50The respondent submits that the applicant’s family doctor has not recommended chiropractic treatment nor has referred the applicant to either a chronic pain or physiatry assessment.
51I concur with the respondent. I have no objective and contemporaneous evidence before me with respect to the reasonableness and necessity of any of the four treatment plans. The only recommendation for medical treatment in the applicants submissions is that of a chronic pain program, proposed by Dr.

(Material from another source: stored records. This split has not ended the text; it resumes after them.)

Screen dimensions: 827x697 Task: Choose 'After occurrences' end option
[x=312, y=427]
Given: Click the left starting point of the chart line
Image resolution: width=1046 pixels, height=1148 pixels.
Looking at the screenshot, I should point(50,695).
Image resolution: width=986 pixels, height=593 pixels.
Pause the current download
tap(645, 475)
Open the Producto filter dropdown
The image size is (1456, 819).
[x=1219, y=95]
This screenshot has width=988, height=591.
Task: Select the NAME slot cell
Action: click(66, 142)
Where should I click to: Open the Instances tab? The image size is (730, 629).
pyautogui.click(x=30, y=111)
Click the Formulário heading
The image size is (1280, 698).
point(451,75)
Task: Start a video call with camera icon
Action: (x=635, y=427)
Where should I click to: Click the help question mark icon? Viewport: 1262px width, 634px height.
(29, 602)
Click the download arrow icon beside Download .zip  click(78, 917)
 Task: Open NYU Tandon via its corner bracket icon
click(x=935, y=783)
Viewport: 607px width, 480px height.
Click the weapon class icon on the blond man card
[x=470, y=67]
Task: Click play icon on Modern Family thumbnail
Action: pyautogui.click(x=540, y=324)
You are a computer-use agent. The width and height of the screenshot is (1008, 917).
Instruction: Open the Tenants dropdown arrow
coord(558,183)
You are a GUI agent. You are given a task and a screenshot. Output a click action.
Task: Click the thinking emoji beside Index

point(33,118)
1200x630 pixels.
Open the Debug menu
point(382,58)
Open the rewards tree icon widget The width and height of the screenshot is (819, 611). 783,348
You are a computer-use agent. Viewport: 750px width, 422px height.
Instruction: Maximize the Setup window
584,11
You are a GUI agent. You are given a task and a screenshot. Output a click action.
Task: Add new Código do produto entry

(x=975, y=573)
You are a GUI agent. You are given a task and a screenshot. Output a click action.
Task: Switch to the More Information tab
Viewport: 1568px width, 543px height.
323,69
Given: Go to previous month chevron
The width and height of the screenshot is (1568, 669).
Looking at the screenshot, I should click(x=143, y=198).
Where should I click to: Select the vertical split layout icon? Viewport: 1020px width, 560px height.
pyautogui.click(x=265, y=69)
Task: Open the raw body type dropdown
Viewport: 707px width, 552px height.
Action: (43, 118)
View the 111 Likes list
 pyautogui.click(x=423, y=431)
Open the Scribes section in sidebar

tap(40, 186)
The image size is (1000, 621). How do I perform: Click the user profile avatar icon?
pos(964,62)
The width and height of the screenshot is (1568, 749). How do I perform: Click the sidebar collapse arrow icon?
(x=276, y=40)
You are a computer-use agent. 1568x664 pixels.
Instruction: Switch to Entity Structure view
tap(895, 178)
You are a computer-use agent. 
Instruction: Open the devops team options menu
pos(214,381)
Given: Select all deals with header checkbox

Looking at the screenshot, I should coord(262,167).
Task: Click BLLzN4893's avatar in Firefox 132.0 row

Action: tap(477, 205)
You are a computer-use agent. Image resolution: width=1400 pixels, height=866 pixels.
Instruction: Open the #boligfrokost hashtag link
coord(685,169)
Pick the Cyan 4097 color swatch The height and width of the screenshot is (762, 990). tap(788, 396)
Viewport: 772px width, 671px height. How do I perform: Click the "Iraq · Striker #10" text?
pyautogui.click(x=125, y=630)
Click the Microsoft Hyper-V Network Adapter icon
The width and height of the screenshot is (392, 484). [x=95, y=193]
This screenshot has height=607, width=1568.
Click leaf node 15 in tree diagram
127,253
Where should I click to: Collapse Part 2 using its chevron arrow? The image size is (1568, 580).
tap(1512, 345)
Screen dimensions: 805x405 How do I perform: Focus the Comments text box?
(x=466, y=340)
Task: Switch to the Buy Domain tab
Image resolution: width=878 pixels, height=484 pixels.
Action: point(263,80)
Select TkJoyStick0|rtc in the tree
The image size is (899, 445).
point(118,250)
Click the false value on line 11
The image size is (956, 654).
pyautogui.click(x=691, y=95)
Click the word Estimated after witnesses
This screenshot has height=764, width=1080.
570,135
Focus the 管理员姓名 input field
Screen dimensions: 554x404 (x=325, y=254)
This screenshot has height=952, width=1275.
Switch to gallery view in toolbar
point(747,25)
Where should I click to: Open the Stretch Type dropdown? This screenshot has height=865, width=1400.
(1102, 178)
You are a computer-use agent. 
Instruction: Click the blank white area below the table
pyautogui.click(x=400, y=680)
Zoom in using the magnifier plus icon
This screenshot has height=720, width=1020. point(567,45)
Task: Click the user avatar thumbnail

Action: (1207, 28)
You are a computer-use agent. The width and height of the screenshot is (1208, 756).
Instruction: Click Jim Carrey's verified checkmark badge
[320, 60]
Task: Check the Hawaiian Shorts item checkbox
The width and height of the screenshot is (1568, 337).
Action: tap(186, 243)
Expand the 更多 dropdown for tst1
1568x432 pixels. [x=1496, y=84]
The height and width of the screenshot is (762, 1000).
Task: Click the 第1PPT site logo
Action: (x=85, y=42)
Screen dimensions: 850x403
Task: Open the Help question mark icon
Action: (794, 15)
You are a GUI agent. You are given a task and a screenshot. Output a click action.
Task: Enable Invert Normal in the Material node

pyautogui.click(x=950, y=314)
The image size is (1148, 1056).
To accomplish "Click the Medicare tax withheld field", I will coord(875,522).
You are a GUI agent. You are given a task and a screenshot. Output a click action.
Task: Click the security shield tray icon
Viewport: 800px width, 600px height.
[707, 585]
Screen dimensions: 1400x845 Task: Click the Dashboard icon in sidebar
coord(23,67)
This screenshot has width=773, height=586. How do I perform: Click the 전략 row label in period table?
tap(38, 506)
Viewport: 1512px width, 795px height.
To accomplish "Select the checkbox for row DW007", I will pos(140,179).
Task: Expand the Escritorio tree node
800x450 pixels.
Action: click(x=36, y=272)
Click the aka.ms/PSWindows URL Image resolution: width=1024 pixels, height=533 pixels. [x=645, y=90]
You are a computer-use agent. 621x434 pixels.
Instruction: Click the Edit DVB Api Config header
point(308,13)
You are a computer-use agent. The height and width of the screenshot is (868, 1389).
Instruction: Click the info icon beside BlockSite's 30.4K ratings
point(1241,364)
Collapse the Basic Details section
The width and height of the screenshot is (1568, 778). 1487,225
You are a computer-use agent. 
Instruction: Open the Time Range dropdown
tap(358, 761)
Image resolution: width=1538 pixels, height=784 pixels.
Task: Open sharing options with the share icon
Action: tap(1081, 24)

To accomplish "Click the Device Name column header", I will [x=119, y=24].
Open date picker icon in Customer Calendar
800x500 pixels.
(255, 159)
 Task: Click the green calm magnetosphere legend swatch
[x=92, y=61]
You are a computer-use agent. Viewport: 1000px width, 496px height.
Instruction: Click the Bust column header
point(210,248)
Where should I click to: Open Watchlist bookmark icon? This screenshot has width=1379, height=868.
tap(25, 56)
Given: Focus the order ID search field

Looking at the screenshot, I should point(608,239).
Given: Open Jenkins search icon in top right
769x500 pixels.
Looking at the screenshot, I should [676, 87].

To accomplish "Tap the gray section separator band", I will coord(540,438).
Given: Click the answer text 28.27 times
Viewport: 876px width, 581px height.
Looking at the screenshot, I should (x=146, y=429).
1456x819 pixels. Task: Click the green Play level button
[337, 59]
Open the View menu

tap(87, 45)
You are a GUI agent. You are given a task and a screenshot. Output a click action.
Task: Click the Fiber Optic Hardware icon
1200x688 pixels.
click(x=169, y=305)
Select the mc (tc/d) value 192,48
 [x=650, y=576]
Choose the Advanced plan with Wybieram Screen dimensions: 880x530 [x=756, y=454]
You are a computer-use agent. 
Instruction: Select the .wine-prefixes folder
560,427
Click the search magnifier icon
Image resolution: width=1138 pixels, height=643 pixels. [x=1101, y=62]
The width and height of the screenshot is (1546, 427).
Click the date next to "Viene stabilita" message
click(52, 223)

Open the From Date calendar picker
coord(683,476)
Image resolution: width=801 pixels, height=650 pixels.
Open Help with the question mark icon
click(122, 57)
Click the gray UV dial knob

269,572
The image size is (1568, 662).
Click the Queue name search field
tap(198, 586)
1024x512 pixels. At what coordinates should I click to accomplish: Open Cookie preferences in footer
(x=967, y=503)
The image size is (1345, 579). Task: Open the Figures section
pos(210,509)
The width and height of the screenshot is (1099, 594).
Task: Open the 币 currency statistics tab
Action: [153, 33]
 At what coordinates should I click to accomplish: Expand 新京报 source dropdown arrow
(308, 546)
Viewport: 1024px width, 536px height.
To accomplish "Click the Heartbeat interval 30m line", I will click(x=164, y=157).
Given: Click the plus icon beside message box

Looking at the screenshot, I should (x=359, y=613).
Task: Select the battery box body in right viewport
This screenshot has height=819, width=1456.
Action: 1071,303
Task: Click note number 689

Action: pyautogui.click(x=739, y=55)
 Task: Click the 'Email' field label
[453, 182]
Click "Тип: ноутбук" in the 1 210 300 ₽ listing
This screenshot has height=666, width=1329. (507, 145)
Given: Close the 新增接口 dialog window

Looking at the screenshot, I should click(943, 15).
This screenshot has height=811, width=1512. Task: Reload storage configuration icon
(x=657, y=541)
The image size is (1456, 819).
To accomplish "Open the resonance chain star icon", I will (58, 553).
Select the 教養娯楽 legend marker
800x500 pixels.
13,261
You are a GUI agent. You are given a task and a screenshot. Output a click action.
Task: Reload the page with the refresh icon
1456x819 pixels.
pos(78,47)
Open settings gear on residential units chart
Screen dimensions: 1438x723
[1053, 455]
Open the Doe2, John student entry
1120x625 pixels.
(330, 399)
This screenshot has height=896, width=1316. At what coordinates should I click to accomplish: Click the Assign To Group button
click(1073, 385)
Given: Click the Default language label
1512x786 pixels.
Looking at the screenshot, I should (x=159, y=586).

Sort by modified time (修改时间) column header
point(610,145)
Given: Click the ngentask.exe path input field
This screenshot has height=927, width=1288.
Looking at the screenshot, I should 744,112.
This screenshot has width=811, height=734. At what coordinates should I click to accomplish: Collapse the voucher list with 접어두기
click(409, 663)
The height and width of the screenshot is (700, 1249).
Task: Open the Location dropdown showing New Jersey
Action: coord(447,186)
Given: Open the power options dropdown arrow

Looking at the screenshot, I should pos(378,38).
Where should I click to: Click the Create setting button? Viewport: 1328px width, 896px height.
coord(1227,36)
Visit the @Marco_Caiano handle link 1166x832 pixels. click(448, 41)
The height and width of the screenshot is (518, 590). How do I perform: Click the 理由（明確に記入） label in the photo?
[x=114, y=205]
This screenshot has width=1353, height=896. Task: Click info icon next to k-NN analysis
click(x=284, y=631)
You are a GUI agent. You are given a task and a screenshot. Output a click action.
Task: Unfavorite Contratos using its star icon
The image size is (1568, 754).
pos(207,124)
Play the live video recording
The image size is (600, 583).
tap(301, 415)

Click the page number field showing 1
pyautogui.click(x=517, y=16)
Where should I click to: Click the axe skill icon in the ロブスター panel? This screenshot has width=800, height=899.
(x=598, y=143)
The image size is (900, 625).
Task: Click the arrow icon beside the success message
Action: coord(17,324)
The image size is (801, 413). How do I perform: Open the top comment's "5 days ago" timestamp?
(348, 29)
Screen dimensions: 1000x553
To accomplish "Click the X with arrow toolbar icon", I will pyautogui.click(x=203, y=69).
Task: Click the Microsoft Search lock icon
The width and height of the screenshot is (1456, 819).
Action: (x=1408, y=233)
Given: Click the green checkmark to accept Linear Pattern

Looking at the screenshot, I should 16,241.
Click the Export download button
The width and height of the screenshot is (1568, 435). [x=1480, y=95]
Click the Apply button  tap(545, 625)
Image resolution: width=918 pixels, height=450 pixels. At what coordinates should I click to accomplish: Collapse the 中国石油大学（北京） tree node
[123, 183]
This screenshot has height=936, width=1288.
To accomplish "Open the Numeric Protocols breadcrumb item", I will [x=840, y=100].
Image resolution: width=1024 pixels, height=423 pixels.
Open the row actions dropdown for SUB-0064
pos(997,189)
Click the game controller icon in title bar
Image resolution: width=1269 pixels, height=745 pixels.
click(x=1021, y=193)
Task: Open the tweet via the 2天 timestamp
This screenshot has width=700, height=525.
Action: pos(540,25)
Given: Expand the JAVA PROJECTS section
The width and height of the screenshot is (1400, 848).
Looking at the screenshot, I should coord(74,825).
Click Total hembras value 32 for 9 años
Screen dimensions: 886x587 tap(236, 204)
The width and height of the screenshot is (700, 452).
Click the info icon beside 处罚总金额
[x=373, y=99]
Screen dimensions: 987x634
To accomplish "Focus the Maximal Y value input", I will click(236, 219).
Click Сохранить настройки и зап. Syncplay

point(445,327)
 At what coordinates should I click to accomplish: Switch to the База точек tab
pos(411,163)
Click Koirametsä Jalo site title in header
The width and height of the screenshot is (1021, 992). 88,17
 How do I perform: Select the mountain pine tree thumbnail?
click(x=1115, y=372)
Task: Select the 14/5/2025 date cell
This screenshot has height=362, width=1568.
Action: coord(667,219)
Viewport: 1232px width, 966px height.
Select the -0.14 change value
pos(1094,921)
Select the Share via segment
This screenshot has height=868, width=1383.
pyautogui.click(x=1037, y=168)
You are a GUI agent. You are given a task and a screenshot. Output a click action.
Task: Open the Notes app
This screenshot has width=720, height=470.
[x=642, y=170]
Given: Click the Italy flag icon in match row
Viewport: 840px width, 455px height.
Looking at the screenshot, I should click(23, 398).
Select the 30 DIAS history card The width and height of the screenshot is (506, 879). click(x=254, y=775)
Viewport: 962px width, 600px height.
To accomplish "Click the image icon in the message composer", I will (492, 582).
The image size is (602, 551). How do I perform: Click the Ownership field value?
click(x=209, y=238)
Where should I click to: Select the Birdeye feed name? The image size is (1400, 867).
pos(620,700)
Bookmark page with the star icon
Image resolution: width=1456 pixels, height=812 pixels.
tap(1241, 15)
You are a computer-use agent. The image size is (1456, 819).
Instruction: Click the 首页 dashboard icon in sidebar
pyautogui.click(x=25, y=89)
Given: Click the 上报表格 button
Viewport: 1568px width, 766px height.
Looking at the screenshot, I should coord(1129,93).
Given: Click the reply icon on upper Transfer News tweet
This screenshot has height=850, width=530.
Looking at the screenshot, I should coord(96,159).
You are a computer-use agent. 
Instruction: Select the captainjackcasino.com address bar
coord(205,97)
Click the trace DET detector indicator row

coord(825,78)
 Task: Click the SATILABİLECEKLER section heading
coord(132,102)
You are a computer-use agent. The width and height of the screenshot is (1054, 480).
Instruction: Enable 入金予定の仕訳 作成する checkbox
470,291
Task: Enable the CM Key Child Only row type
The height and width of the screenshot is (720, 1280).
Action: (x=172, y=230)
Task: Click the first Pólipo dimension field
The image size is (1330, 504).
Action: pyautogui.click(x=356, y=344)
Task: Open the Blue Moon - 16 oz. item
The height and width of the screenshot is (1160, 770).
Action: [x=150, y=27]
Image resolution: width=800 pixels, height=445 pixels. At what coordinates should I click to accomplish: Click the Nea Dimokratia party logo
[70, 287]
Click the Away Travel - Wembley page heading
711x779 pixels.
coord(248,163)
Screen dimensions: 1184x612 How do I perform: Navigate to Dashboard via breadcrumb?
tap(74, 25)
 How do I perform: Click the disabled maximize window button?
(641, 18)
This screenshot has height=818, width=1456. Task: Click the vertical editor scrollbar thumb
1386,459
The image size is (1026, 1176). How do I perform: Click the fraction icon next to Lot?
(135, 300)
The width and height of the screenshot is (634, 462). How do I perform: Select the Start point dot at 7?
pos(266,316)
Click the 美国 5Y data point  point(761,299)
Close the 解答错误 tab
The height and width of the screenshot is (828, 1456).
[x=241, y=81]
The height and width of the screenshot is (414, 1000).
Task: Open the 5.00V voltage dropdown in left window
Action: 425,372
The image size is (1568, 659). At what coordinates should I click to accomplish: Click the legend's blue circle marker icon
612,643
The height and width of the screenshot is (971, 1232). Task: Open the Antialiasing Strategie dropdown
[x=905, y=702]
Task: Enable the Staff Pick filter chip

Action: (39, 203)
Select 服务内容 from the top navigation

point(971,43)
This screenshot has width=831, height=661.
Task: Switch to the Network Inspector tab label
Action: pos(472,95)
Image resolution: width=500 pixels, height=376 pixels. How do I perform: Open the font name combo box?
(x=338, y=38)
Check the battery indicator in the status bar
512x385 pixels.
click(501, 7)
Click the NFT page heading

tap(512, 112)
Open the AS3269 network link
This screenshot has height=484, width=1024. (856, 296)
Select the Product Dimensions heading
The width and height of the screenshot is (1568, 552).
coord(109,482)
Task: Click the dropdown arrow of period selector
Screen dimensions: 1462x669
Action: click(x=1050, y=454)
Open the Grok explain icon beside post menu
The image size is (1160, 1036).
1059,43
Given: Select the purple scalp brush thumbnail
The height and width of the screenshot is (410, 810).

Getahun in his report of May 30, 2022. However, no such treatment plan is being disputed, if, indeed, one exists.
52I find that, due the lack of evidence, the applicant has not met his burden of proof with respect to the reasonableness and necessity of the treatment plans.
Interest
53As the applicant has not proven entitlement to either income replacement benefits or any of the treatment plans in dispute, no interest is owing.
Award under s. 10 of Regulation 664
54The applicant requests that the respondent is liable to pay an award under Regulation 664 as it unreasonably withheld or delayed payments to the applicant.
55As I have found that the applicant is not entitled to the benefits names as issues, it follows that no benefit has been unreasonably withheld or delayed, I decline to order an award.
ORDER
56The applicant is removed from the MIG and its $3,500.00 limit on treatment.
57The applicant is not entitled to income replacement benefits in the amount of $396,57 per week and ongoing.
58The applicant is not entitled to the treatment plans in dispute.
59The applicant is not entitled to interest.
60The applicant is not entitled to an award.